After a couple of empty lines and a separator line, the actual data begins at line 17. Each line represents one sample. I’ve only kept in the sample above some values, e.g. in starts with “117”. This is using the reference of 129: 117-129=-12. -12 * 0.2V = -2.4V. A couple of samples later the value is at 141: 141-129=12. 12*0.2V=+2.4V. In total, we span roughly 4.8V, almost 5V, which is the test signal.

As each line represents a sample as a known sample rate, we can also figure out, how long e.g. the signal is at 2.4V: This is exactly 25 lines, if I counted correctly. If we assume, that the signal is periodic, this is only half the period. The whole period would be 50 lines. At 50,000 Samples/second, this means, it took 50/50,000 seconds = 1/1000 seconds. Which corresponds to 1000Hz, which is the test signal I used.
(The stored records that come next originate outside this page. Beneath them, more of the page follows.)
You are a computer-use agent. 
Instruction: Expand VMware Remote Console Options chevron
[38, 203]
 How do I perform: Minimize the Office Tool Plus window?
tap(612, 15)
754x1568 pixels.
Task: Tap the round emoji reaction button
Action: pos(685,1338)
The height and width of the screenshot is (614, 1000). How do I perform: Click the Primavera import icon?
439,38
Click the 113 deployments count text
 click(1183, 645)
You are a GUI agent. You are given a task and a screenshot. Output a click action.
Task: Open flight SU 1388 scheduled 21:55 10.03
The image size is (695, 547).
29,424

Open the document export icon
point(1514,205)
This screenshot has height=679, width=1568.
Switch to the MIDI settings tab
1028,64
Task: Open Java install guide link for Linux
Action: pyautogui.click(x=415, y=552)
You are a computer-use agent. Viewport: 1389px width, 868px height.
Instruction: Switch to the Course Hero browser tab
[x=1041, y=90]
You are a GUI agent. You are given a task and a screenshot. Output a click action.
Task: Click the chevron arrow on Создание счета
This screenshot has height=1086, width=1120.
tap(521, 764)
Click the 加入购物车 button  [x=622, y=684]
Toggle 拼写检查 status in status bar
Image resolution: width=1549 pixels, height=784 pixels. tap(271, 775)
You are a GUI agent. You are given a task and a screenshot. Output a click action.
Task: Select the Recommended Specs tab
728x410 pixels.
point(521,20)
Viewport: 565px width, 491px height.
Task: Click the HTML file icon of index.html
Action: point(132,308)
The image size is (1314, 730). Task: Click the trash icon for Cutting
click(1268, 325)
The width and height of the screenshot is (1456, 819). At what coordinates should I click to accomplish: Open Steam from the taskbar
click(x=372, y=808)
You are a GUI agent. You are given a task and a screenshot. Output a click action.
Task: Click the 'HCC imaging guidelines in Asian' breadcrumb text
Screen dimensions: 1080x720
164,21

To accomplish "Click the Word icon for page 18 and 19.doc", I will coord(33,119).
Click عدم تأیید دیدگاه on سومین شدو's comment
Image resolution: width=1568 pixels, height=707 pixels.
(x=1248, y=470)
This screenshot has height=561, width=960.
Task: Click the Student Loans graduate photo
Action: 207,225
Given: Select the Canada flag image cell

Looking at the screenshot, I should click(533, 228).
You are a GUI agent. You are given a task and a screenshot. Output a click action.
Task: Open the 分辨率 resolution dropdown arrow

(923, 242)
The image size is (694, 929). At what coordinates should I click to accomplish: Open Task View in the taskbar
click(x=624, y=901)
The whole captured CSV file is here: sample-dso-wavdata.csv.


We could now use a spreadsheet program to draw a simple diagram out of the data. But there is also GNU plot. This can draw nice plots, if you know how.

There are some details to consider, like how to load the csv file, skip the 16 header lines at the beginning and scale the y axis, so that we can read the real voltage values. Most of this is described in the gnuplot manual and on stackoverflow, e.g. scale measurement data.

I came up with this script for gnuplot:

set terminal png size 800,400
set output 'sample-dso-wavdata.png'
set autoscale
set label " 2.4V" at 210,2.7
set label "-2.4V" at 235,-2.7
set title "test signal 1000Hz"
set ylabel "V"
set xlabel "samples @ 50,000Hz"
plot 'sample-dso-wavdata.csv' skip 16 using (($1-129)*0.2) with lines notitle
sample DSO gnuplot diagaram


There is also jyeLab, a PC oscilloscope program. It supports “Realtime waveform display/capture”. However, this is a Windows-only program. The latest version 0.70 is from 2014, but it still runs on Windows 10. My virtual machine setup seems to be too slow to have a continuous data stream, but single shot mode works:

Screenshot of jyeLab

It also uses the UART USB connection. It would be an interesting project to reimplement this software to be available for linux as well. The protocol is documented at Data Interface.